To the woods Bubba goes and after some time spots a small brown bear, so he shoots and kills the little fellow. Immediately afterwards there is a tap on his shoulder causing him turn around only to see a big black bear. The black bear says, "That was my cousin and you've got two choices....either I am going to maul you to death or we are going to have sex." After a moment to consider the options, Bubba decides to accept to the offer of sex.

Bubba spent two weeks recovering, all the while vowing to seek his revenge.

As soon as possible, Bubba heads out on another trip to where he found the first small brown bear and he soon finds the big black bear. Bang! The big black bear drops like a stone, dead.

Bubba’s joy is short lived, as he soon feels another tap on his shoulder. This time he finds a huge grizzly bear standing right next to him. The griz says, "That was a mistake, Bubba. You shot my cousin so I am going to give you two choices. Either I maul you to death or we have rough sex." Once again, Bubba thought it was better to cooperate, and although he survived, it took several months before Bubba finally recovered.

Blinded by rage, Bubba heads back to the woods where he manages to track down the griz and shoot it.
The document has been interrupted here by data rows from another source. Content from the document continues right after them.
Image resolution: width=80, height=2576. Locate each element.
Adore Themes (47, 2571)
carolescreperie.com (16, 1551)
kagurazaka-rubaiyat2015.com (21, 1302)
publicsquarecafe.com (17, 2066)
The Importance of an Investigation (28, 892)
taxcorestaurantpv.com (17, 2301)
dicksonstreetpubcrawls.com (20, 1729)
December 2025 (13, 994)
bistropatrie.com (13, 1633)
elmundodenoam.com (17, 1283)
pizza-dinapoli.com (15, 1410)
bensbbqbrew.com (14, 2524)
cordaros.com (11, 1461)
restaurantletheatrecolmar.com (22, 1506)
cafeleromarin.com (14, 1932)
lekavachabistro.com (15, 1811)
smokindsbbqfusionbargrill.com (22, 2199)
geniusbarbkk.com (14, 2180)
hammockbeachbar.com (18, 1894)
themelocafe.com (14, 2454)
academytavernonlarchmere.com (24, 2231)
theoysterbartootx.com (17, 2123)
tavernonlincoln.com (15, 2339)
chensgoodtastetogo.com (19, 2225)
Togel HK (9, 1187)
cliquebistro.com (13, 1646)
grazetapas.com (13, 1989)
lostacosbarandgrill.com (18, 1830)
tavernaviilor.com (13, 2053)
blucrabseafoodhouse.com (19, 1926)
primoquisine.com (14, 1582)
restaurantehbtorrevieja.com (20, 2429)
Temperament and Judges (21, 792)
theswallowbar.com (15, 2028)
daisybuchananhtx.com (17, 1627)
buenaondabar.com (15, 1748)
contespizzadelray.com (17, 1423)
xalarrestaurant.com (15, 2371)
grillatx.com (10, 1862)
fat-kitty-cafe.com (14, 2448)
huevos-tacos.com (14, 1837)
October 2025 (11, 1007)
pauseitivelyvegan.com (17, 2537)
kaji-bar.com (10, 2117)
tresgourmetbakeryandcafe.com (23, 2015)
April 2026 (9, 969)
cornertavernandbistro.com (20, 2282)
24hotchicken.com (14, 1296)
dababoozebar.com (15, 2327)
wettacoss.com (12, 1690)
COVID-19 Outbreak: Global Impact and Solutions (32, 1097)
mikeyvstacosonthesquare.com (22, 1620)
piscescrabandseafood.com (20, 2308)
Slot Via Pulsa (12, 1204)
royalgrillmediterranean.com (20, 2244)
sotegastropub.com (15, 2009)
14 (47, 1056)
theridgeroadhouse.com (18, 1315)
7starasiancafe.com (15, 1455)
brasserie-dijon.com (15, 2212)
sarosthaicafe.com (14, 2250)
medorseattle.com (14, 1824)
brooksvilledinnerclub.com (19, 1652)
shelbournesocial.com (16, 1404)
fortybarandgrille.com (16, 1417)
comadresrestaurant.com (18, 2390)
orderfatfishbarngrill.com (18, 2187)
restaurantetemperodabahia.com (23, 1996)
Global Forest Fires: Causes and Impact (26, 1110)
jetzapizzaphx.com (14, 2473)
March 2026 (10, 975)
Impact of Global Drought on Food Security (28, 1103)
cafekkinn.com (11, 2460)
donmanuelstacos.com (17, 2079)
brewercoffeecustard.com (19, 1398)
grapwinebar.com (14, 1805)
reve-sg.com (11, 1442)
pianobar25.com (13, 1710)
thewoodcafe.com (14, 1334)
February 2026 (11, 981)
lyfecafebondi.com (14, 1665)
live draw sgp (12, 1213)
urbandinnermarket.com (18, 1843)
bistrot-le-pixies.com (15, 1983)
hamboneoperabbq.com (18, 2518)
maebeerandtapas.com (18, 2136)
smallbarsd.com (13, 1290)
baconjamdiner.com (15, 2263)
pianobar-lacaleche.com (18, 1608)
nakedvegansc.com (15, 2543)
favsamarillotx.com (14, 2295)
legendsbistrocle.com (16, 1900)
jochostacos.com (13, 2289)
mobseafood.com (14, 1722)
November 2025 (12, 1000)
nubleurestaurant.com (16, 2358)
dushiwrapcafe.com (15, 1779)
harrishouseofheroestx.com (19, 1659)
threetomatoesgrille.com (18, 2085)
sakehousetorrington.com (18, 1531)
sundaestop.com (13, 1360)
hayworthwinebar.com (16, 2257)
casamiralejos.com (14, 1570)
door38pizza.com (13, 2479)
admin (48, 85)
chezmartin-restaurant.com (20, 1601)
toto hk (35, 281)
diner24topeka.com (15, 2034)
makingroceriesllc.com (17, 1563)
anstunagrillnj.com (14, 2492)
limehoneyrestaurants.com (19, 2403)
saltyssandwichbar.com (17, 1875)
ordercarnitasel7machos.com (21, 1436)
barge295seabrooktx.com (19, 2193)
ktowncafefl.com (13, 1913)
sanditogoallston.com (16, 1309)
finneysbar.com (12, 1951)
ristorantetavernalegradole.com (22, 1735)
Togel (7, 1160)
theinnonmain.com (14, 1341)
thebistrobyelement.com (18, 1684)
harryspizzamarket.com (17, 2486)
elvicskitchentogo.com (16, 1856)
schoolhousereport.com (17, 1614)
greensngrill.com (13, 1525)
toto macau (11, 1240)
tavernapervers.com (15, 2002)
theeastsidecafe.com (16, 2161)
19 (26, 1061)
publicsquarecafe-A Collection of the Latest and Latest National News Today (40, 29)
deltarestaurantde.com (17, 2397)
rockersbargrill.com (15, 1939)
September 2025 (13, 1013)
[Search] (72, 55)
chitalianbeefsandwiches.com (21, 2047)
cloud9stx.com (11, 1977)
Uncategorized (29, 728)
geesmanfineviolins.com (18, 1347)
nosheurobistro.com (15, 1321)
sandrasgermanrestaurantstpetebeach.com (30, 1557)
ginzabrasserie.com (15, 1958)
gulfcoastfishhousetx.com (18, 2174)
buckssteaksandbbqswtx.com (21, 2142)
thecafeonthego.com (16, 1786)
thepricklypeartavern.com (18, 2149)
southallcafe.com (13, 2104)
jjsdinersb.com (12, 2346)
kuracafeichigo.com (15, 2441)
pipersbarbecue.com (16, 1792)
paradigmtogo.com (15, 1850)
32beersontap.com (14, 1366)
Bubba feels the rush of sweet revenge, but then there is a tap on his shoulder. He turns around to find a giant polar bear. The polar bear is looking at him sadly and says, "Admit it Bubba, you don't come here for the hunting, do you?"

Posted by: bthun at January 28, 2007 03:49 PM

A husband and wife were sharing a bottle of wine when the husband said, "I'll bet you can't tell me something which will make me happy and sad at the same time".
The wife thought for a few moments, then said, "Your pecker is bigger than your brother's."